"In this world, nothing can be said to be certain, except death and taxes." - Benjamin Franklin
Taxation in Kenya started way before the colonial period. It was first introduced by the Arabs who arrived in the Kenyan coast around 1498. They came to facilitate trade between the hinterland and the other Arab traders who mainly came from the Sultanate of Oman. The Sultanate of Oman thus occupied and added the coastline of East Africa into their Governate, based in Malindi, and allowed each of the islands to run their own affairs and collect taxes for the Sultan.
Taxpayers were divided into two separate tax bases:-
The Sultanate applied a system of taxation that was a mixture of Islamic Law as well taxation of trade. As a result, the citizenry were taxed using the Islamic law based taxes which were, zakat, jizya, sadaqa and khums in addition to customs levy, capitation tax as well as harbour fees.
Traders were taxed by the application of a capitation tax, as well as customs. A capitation is a head tax, tax on each individual. Capitation tax was levied on each slave, on traders taking slaves out of the sultanate. This tax was first applied in 1722 by the then ruler of Oman on every slave exported by the French from his African dominions.
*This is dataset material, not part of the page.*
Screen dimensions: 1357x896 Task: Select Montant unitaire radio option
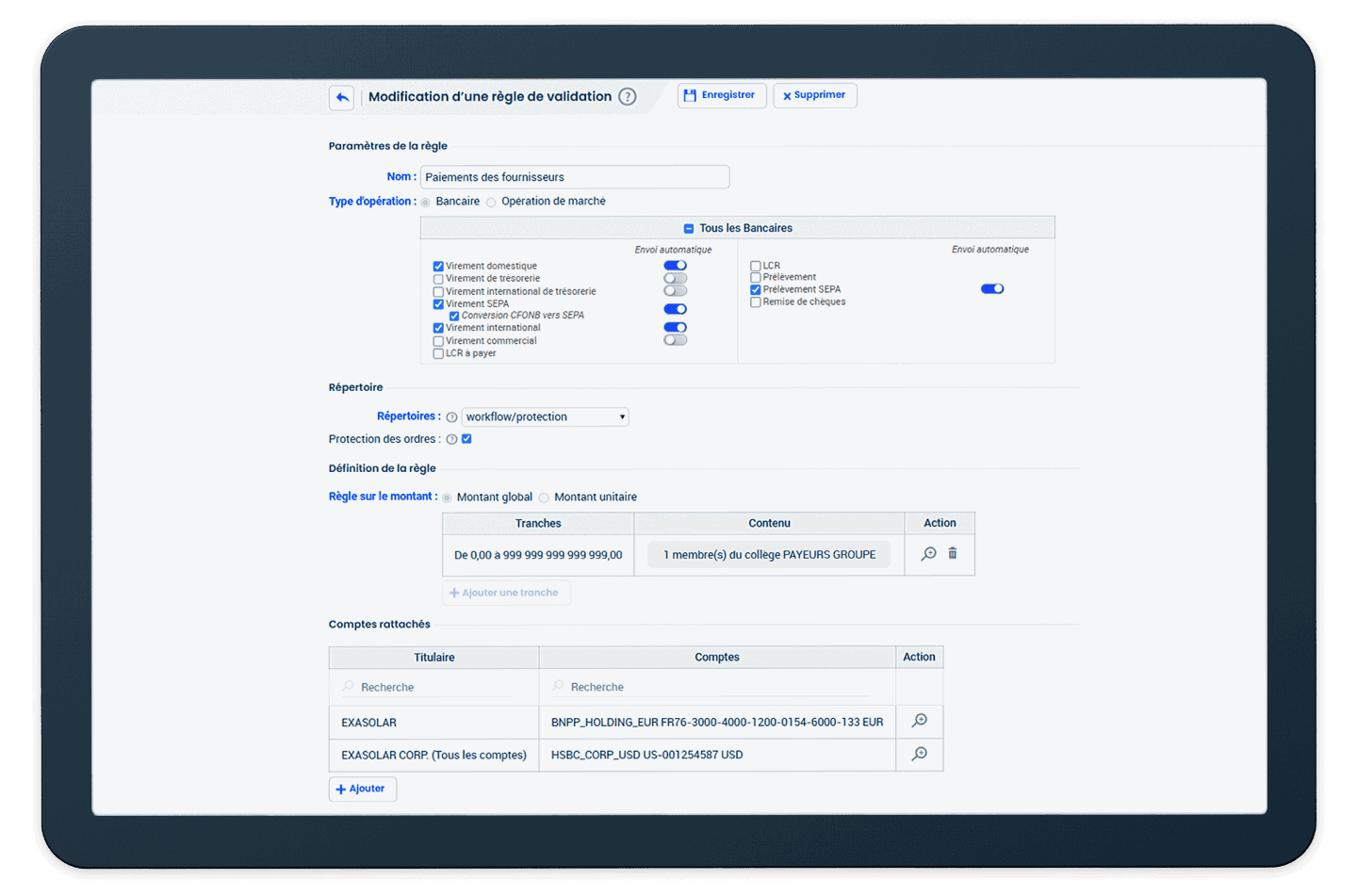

Between 1809 and 1814, it is reported that the Sultan derived 75,000 dollars worth of revenue from this tax. By 1820, it is reported that this revenue increased to between 40,000 and 50,000 dollars per annum. The personal taxes were voluntary in nature and thus were not run by and taxation administration.
Next Article Kenya's Tax History (II), will begin from the time the Portuguese and the British arrived in the country through the colonial period.
Reference & Source: Kenya Law Review
Taxation without Principles: A Historical Analysis of the Kenyan Taxation System (Attiya Waris)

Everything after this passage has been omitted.